Show me the way to go home
Many challenges in life are self inflicted.
We often make bad decisions because we
are unwilling to face our personal reality.
Thus I've at least one excuse for the many
mistakes made along my way. Yet now as
Christmas nears, I can't help but think of
the best gift my Mother ever gave me. Yet
she was only able to do so because I was
ready to receive it. You see, the barriers
that challenge us in life are rarely put up
by others. Rather we ourselves imprison
our hearts with preconceived notions that
are often unconnected with those we love.
Boy & girls club
Thus it took me more than half of my life
to finally discover the real me. Growing
up in a VERY conservative world - I had
no idea why I liked boys versus girls. Yet
something deep within told me they were
the wrong choice. So I stayed as far away
from boys by hiding my natural inklings.
I surrounded myself with girls. We liked
the same things and along quite well. And
while I wasn't willing to accept the reason
for such subterfuge, keeping my distance
from boys like me kept me out of trouble.
While also prohibiting me from being me.
In 7th grade bullies beat me up every day
after school. To avoid a bloody nose...
I hid in the public library until after dark.
Spending my afternoons in that sanctuary
nurtured my love of books and learning.
It exposed me to things I'd not seen prior.
Places I'd never been. Beauty I couldn't
have imagined was possible. All of that
knowledge fueled my desire to escape the
reality of my rather narrow minded world.
Afraid of being hurt, I was unwilling to
take a risk by deferring to my seemingly
unnatural inclinations. And so... I hid.
Good often comes out of bad.
Hence for over 30 years I did exactly as was
expected of me. I wasn't living a lie given
I had buried my gay tendencies deep within.
I forgot about them and focused on school,
career, and the accoutrements of success.
I fell in love with a lovely girl, got married,
and had four wonderful, precious children.
As I built an ever more successful career our
family lived in charming homes filled with
beautiful things. Some thought we had it all.
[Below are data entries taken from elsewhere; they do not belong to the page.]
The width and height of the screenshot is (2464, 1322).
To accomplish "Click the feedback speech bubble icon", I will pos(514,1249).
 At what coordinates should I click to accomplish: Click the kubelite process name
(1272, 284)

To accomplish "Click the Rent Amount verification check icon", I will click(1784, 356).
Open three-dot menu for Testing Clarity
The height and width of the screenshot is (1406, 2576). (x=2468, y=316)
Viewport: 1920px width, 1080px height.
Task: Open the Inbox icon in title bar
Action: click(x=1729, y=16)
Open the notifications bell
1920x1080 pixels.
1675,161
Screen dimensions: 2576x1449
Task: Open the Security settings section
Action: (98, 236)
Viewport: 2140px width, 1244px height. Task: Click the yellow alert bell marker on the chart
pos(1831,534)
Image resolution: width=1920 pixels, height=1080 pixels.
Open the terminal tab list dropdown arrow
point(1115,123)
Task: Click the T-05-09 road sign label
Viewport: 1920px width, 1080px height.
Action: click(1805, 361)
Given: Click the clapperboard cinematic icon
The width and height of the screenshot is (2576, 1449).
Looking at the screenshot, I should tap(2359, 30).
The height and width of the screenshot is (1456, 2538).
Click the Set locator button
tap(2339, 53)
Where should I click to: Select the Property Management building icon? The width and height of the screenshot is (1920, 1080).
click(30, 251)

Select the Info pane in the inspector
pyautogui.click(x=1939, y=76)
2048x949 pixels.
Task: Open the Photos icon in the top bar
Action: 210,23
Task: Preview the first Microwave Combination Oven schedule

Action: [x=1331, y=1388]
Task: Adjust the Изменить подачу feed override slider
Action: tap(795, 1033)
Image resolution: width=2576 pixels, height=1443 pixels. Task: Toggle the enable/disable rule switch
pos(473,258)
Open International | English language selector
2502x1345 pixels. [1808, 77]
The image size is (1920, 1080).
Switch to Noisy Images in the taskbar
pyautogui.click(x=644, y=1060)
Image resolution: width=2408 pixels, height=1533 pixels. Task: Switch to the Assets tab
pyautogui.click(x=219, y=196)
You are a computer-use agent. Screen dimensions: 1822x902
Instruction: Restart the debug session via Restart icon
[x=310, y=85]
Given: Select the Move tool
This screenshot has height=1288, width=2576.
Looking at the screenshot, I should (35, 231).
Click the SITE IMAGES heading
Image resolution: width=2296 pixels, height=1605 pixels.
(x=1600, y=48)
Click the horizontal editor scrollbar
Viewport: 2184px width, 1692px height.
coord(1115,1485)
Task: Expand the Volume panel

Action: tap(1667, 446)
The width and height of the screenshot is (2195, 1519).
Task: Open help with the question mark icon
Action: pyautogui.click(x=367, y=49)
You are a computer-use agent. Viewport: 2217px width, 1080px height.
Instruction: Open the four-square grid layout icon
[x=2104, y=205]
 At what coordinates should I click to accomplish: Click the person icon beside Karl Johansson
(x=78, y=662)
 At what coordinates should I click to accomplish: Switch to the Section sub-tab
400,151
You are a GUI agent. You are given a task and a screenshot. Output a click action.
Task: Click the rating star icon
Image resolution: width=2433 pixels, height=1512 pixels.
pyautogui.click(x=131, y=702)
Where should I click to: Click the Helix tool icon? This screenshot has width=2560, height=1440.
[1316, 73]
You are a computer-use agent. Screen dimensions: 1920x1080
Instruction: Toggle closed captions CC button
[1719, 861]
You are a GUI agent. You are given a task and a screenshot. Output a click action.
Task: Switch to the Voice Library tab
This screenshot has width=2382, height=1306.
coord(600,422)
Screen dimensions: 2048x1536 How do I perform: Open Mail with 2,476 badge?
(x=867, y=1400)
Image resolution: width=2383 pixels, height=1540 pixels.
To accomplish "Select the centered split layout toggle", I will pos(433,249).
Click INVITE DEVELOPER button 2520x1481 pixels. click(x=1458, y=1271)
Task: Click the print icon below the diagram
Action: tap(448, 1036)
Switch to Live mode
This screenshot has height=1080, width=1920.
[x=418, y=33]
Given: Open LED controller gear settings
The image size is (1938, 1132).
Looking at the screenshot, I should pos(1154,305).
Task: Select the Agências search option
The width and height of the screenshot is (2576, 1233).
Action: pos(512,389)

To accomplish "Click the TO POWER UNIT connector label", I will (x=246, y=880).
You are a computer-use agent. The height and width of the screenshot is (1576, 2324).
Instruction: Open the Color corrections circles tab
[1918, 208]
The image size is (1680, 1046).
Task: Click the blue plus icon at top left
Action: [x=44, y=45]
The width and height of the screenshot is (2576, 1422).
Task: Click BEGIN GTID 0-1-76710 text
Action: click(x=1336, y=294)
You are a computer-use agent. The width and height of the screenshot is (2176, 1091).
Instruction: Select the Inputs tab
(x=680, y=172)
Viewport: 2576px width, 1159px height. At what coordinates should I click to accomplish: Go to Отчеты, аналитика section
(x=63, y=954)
Yet our "perfect family" was slowly but surely
falling apart. The fantasy that I'd created to
escape from my reality was nearing it's end.
The life I'd built was a fabrication at best.
No wonder it didn't work given nobody
was happy. After a period of intense grief
and loneliness, I transitioned into a time
of amazing self revelation. I discovered
who I was meant to be and accepted all
that went with it. With such a revelation
came the risk of possibly losing all that
I loved. Could my children accept a gay
Dad? How might my "lifestyle" impact
their lives? Could my parents accept the
fact that their treasured "boy" liked boys?
Was my latent fulfillment worth the risk?
Christmas Eve 1994
to our second home in Michigan. Soon
thereafter my parents arrived. Over the
next days we all tried to act like nothing
had really changed. By Christmas eve
the tree was up. Presents were wrapped.
Large toys fully assembled. After some
eggnog we said goodnight. As I lay in
bed I heard a soft knock at my door. My
Mother came in and sat on the edge of
my bed. We chatted about a variety of
things and then finally, she paused and
said something that changed me forever.
And to all a good night
"You are the happiest you've been since
you were a little boy." In response I tried
to smile. "And I think I've finally figured
out why." In hindsight my jaw must have
dropped. "Either you're in love with dear
Candy (my friend's wife) or your friend
LARRY..." Shocked (and mortified) my
retort was "I doubt either option would
make YOU happy." With tears in her eyes
Ethel said "Whatever makes you happy is
OK with me". And with one statement my
beloved Mother erased a lifetime of fear
and confusion. Suddenly I was whole.